Continuing on a south-westerly course, we have arrived off the coast of Uruguay, an interesting nation state created as a buffer state between Portuguese-speaking Brazil to the north and Spanish-speaking Argentina to the south of the strategically important River Plate. Ferdinand Magellan explored this huge river estuary in 1520, hoping in vain for a sea passage around South America, but he had to sail considerably further south before navigating the channel that now bears his name.

The Spanish explorer Juan Días de Solís is credited with founding the city of Montevideo in 1516 on the north bank of the River Plate; he died in the same year and the city has a historic theatre named after him.
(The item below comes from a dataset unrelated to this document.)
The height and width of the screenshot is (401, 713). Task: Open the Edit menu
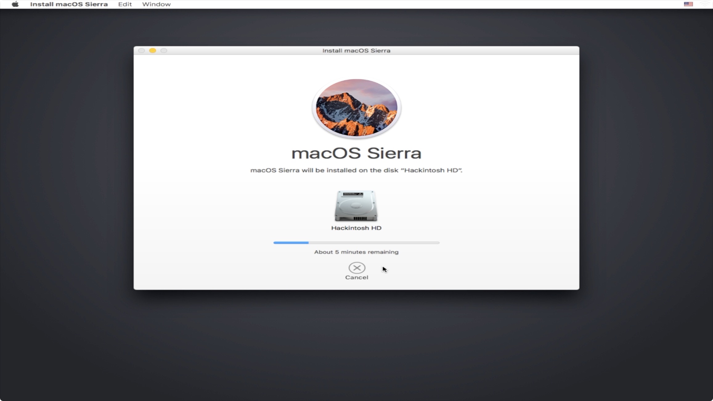[x=125, y=4]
The area has been strategically important into modern times, a vital route way to and from the Potosi mines along which gold and silver flowed, the latter providing the Spanish name Rio Plata, and providing access by sea for land-locked Paraguay. Captain FitzRoy in command of HMSS Beagle surveyed the estuary extensively, providing ample opportunity for the young Charles Darwin to investigate the rich fossil record of the Argentine hinterland. In 1939, the British audaciously sank the German Panzerschiffe Admiral Graf Spee in the opening months of the Second World War.

Like Columbus before him, Magellan was sailing these waters in the hope of finding a sea route to Asia. This evening our Asian Buffet Dinner appeared to reference this maritime history; more prosaically, it seems that we now have a surplus of rice and a shortage of potatoes in the ship’s stores after eighteen days at sea.